Letter Essay #7 Where The Sidewalk Ends

I just finished the book Where The Sidewalk Ends, a 183 page poem book. Shel Silverstein wrote many other poem books, and I’ve read most of them, and liked them. So then I wanted to read this one.

The poems in this book are very random, and that’s what makes them funny. Some of the poems in this book are like this, when you start reading them their not that funny and you’re wondering what this poem is going to be about. Then you read the ending and it’s completely the opposite of what you expected. Sometimes Silverstein likes to make the first and last poems different and not meant to be funny. The first one could be about him greeting you or to read the rest of the book, and the last one could be him saying goodbye to you or to read more of his books.

An example of a poem in the beginning of the book is called “Invitation.”

“If you are a dreamer, come in,

If you are a dreamer, a wisher, a liar,

A hope-er, a pray-er, a magic bean buyer…

If you’re a pretender, come sit by my fire

For we have some flax-golden tales to spin.

Come in!

Come in!” (Page 9)

This is a good poem because he did a good job rhyming at the end of the lines, and it introduces the start of the book well.

I liked the way the author composed each poem, and made all them rhyme. It must be hard for him to try to think of a word that rhymed with the last word of the line.

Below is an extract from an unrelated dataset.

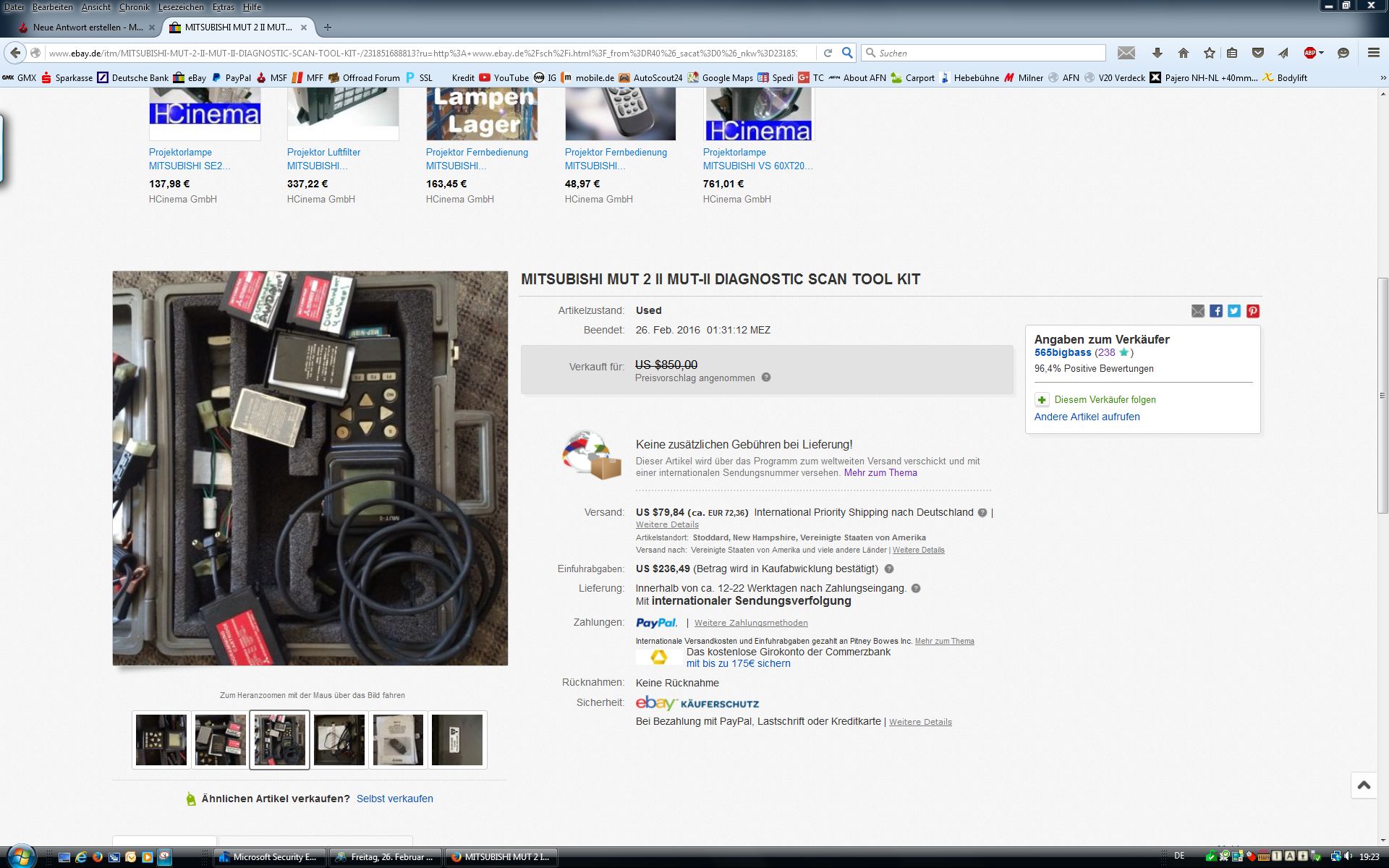The width and height of the screenshot is (1389, 868).
Task: Click the Firefox home button
Action: (x=1184, y=53)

This book reminded me of the other books from him that I read. Some of the poems I thought I have seen before. I wonder if he duplicates any of the poems by accident and he has to delete them.

I was surprised when I looked at how much pages this book had. He thought of so many different poems and even on some pages there were two on a page. I wonder how long it takes to think of those poems and how he thinks of those poems?

I would give Where The Sidewalk Ends an 8/10.